1. June 26, 2015: 16th and 33rd overall picks in the 2015 NHL Draft for Griffin Reinhart
This is the one I tweaked about more than any other because I knew what they were giving up, and I knew the value on what they got back had greatly diminished. It wasn’t that I had a hate on for Griffin Reinhart, but to give up the 16th and 33rd picks in a draft that was being compared to the 2003 draft (and five years after the fact it has lived up to that billing) for a prospect who was scuffling and his organization had clearly soured on him was as foolish as it gets. Mat Barzal is the one that always gets pointed to as who they passed on, but Ilya Samsonov WOULD have made sense and SHOULD have been a target for the Oilers, Kyle Connor, Thomas Chabot, Brock Boeser, Travis Konecny was one of my favourites in that draft, even the guy who it is rumoured they would have taken…Joel Eriksson Ek would have been a much wiser play.
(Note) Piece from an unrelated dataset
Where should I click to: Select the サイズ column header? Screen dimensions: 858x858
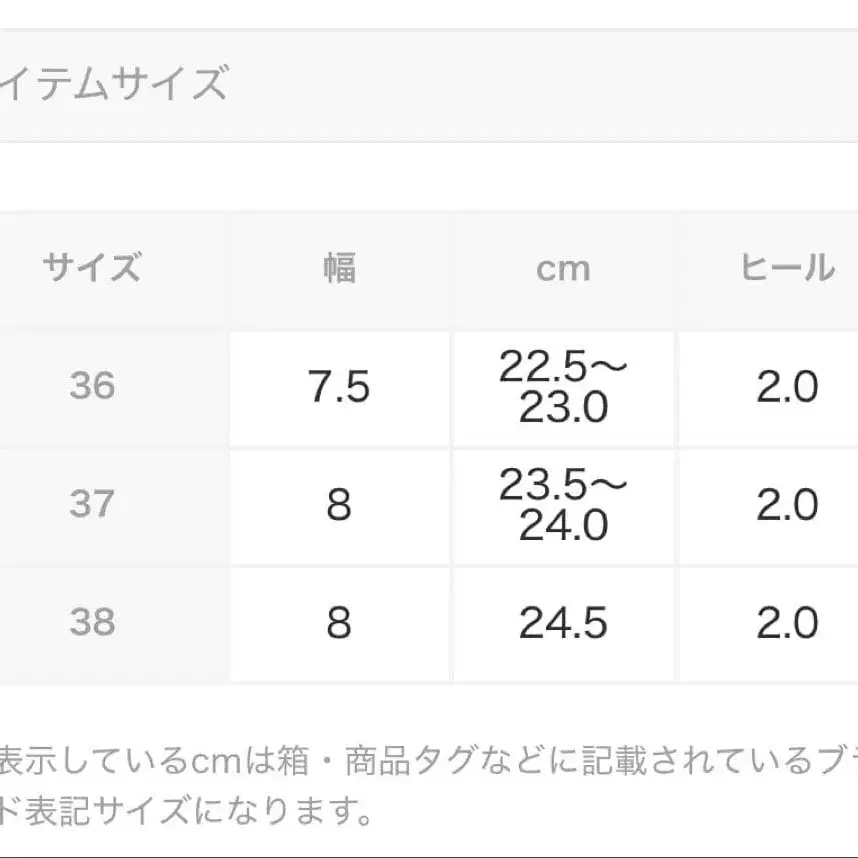click(92, 268)
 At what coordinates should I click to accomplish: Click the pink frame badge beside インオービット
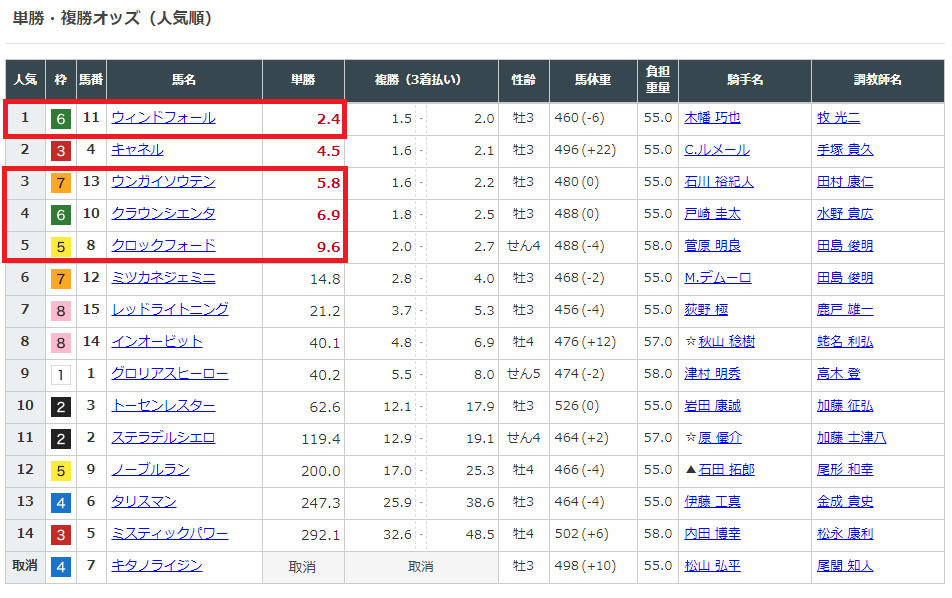(61, 342)
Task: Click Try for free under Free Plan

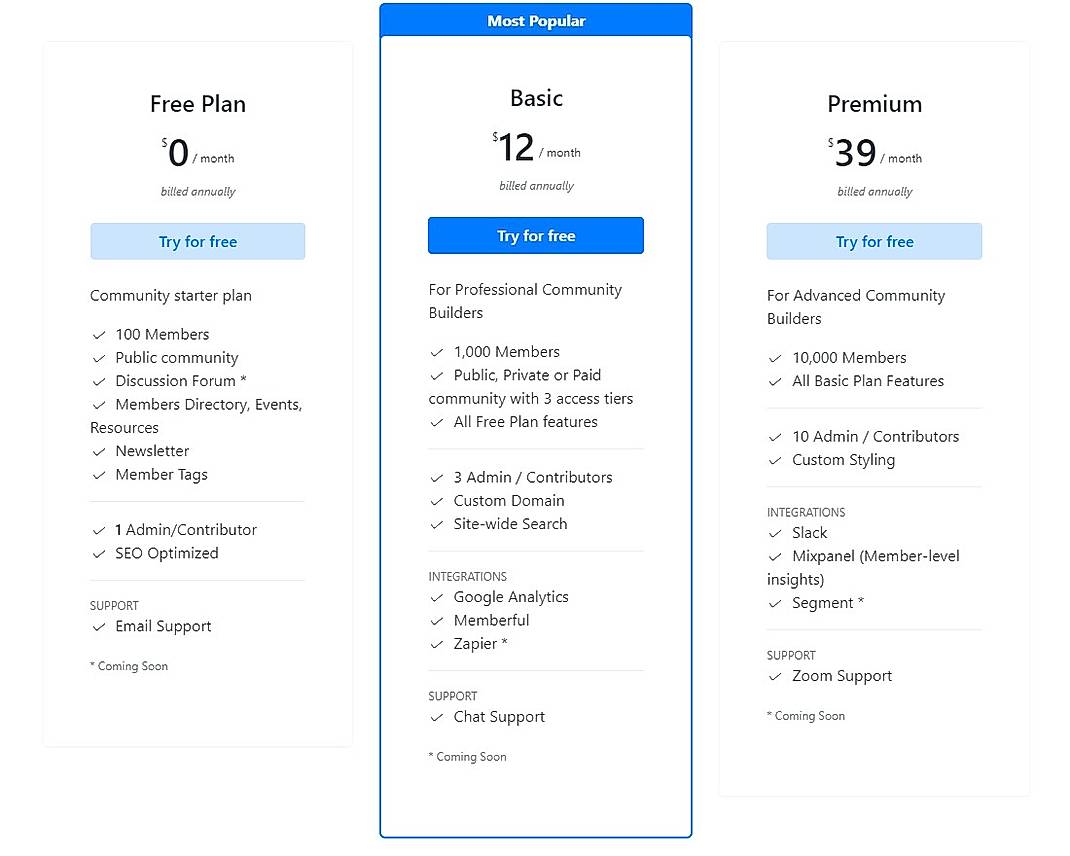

And when you look at Eriksson Ek, one thing you have to keep in mind is that the Minnesota Wild rushed him and messed up his development. And even then, he seems to now be progressing. None of the players I mentioned were guys who look good in hindsight. They were all very serious contenders to go in that range and perfect fits for the Oilers needs at the time. The other side of this coin that drives me nuts isn’t even that Reinhart didn’t pan out, nor is it that they lost him in the expansion draft. The thing that drives me insane still to this day is that he was NOTHING of a need!!! The left side of the blueline moving forward was fine! They had two kids in Klefbom and Nurse who were progressing very nicely at that point. Brandon Davidson was a solid prospect at that point, at least as good as Reinhart at that time. It was mind-blowing. Now, you might have it further down on your list because it is highly unlikely that Chiarelli had done any of the leg work to make this deal happen, and I understand that logic. I even subscribed to it for a long time. But he was still in charge and still greenlit the deal. He had the power to tell the guys who were still around who believed everyone on the 12-14 Oil Kings were going to the hall of fame that they weren’t, and he didn’t.